**Objective:**
Rewrite the entries from the beginning down to the line containing "Click the duplicate", substituting "symbol" for every "icon" and leaving everything else unchanged.

[Collection entries]

####################

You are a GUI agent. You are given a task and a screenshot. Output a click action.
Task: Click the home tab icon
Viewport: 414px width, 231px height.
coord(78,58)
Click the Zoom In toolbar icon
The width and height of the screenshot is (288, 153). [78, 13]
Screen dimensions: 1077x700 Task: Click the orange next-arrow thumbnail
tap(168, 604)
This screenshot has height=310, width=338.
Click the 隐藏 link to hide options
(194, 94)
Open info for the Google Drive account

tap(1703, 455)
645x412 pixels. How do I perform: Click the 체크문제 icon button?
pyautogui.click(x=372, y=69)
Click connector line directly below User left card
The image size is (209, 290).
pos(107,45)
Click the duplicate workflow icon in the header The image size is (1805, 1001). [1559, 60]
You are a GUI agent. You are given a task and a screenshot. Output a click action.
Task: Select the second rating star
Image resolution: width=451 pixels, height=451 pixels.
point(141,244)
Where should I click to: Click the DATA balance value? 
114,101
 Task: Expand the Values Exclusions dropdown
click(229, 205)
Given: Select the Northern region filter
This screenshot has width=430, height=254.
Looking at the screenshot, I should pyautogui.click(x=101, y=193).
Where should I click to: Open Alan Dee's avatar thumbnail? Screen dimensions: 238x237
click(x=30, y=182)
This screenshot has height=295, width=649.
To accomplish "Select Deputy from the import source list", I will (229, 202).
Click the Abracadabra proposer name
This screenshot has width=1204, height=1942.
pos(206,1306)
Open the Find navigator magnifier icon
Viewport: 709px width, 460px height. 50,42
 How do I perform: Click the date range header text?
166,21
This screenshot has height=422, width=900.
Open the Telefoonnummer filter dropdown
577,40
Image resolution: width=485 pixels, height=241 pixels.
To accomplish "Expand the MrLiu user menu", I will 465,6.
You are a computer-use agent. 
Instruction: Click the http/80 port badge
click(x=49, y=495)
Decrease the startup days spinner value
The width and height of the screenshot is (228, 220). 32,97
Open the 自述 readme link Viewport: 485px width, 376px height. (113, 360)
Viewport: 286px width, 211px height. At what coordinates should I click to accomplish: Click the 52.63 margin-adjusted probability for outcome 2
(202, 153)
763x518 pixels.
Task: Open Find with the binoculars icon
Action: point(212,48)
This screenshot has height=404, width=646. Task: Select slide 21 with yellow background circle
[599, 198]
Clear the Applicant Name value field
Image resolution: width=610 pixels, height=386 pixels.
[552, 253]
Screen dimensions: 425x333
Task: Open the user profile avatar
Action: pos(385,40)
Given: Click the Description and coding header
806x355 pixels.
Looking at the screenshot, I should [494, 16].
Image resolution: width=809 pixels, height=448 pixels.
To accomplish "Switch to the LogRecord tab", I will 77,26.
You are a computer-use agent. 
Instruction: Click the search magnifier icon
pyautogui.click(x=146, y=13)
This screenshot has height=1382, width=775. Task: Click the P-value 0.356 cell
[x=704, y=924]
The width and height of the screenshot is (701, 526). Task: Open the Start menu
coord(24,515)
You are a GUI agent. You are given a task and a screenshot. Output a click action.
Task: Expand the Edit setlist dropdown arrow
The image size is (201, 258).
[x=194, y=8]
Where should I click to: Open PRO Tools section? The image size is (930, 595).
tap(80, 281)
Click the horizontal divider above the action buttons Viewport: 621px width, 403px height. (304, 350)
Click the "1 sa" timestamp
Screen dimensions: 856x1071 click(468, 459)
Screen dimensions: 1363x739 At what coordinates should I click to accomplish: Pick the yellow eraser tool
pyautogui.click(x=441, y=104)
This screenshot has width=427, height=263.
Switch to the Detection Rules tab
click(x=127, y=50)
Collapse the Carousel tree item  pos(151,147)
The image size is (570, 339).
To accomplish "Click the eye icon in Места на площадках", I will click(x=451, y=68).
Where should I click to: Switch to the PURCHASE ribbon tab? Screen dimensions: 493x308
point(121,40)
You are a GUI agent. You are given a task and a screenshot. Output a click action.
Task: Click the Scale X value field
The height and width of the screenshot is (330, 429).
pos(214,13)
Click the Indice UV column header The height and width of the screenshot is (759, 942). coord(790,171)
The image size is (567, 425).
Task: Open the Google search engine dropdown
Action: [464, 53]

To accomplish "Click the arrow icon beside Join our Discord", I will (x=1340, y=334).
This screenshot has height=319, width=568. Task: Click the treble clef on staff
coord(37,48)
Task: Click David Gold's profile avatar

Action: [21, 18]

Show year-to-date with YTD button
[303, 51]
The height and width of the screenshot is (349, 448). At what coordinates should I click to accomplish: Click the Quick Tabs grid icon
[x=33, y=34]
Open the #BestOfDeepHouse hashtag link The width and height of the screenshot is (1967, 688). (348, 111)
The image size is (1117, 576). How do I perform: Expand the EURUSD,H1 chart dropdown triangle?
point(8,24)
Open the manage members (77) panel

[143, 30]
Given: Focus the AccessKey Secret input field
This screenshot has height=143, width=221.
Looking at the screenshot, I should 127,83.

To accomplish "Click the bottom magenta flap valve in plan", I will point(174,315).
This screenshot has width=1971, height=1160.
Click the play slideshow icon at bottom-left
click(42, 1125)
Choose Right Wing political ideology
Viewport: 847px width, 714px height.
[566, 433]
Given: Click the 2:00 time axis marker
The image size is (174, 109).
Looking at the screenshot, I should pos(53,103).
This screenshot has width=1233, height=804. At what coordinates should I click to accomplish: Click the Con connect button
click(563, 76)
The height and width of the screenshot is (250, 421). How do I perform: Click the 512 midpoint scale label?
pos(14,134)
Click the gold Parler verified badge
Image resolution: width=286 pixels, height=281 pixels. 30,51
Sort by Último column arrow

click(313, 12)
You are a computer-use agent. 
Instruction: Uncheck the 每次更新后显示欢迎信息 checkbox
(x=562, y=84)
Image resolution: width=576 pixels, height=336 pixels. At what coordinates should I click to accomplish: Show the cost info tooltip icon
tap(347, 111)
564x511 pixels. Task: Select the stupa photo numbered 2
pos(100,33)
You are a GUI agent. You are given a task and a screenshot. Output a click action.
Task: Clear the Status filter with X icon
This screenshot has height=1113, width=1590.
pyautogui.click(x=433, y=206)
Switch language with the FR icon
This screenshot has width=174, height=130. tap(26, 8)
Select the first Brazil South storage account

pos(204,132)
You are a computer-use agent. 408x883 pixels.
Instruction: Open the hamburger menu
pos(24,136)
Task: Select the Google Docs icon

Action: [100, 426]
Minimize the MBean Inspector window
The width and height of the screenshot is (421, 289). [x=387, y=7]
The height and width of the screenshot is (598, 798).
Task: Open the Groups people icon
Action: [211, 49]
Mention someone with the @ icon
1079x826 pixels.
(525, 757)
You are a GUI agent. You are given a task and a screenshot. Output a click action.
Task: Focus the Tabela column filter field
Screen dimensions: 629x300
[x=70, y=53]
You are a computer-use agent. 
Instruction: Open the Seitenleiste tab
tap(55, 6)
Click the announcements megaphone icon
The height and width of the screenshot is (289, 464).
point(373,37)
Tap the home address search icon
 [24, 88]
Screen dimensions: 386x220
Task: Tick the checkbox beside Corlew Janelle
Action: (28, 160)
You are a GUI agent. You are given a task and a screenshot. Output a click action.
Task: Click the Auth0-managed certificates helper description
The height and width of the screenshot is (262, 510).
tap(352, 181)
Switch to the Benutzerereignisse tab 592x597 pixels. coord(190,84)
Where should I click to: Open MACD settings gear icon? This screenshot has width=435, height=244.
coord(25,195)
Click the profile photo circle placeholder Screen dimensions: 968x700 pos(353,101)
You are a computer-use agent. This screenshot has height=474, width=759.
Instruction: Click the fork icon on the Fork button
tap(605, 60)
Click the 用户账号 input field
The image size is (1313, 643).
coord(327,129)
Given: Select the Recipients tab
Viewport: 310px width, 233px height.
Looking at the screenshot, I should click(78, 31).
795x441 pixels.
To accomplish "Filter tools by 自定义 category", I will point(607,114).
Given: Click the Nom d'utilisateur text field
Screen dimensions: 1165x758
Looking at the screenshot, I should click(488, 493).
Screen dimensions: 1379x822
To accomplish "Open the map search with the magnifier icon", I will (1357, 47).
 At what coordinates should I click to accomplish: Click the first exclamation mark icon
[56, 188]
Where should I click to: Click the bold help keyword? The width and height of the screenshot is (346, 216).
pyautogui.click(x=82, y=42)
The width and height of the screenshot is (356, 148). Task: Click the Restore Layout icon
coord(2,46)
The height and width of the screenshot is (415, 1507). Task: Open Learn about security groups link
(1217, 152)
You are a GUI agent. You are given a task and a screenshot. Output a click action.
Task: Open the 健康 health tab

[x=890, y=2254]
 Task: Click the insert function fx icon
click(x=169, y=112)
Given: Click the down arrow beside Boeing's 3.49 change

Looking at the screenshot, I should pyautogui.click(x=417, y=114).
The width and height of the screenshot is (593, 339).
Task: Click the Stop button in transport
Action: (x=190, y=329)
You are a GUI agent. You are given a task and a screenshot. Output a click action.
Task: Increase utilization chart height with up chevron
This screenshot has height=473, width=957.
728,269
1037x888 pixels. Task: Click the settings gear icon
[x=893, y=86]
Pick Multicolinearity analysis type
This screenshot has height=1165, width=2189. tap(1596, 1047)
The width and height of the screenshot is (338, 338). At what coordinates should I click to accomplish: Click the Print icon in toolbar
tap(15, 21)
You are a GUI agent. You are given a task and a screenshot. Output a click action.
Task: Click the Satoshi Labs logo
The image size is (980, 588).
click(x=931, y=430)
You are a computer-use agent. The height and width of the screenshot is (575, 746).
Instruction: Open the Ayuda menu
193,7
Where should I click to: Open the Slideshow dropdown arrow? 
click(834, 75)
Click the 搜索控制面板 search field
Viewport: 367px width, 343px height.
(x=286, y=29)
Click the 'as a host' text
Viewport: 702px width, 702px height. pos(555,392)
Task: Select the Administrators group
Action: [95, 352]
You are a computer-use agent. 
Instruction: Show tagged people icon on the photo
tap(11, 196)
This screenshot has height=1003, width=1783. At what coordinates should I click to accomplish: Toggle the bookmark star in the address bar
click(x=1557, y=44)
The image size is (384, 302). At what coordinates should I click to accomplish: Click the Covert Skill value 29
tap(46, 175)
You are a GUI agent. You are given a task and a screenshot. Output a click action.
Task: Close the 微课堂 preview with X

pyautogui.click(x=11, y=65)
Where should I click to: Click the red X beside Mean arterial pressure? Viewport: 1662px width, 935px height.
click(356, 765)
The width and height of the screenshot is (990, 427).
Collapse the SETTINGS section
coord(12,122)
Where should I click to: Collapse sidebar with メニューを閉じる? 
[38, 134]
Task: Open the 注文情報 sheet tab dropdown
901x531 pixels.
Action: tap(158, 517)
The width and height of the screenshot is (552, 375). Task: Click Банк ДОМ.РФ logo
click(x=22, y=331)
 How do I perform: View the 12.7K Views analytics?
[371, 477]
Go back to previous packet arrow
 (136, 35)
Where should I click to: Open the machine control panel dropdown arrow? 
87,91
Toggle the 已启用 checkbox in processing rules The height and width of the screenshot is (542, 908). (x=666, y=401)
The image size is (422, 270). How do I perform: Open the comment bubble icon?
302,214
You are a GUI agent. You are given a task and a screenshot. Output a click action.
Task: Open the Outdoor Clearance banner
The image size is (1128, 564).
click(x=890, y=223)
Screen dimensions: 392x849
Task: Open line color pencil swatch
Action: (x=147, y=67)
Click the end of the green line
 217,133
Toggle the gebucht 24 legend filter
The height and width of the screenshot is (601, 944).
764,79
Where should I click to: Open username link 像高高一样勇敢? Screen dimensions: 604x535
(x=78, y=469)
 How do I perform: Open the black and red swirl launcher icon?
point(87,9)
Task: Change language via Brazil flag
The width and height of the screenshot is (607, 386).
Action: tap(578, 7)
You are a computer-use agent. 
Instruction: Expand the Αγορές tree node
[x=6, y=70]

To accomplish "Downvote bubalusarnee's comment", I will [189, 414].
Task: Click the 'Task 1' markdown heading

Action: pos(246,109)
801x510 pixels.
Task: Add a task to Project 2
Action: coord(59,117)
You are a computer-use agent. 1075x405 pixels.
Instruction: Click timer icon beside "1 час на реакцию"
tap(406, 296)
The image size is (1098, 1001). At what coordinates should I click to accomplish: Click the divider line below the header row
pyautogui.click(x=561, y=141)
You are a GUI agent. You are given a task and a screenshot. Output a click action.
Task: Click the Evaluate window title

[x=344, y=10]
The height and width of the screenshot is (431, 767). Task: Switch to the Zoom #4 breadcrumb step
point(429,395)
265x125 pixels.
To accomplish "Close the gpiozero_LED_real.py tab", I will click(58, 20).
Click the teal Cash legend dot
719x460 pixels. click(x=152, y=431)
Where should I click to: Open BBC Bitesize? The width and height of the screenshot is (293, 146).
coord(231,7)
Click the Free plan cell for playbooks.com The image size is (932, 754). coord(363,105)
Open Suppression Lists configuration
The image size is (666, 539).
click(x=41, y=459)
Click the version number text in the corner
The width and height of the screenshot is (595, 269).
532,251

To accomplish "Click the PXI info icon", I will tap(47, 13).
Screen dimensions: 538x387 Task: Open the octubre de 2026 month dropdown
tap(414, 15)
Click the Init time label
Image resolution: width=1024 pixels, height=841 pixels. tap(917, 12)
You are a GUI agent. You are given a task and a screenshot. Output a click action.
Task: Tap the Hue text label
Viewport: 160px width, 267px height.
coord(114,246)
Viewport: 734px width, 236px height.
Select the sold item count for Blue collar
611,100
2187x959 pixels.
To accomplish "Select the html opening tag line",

####################

**Result:**
You are a GUI agent. You are given a task and a screenshot. Output a click action.
Task: Click the home tab symbol
Viewport: 414px width, 231px height.
coord(78,58)
Click the Zoom In toolbar symbol
The width and height of the screenshot is (288, 153). [78, 13]
Screen dimensions: 1077x700 Task: Click the orange next-arrow thumbnail
tap(168, 604)
This screenshot has height=310, width=338.
Click the 隐藏 link to hide options
(194, 94)
Open info for the Google Drive account

tap(1703, 455)
645x412 pixels. How do I perform: Click the 체크문제 symbol button?
pyautogui.click(x=372, y=69)
Click connector line directly below User left card
The image size is (209, 290).
pos(107,45)
Click the duplicate workflow symbol in the header The image size is (1805, 1001). [1559, 60]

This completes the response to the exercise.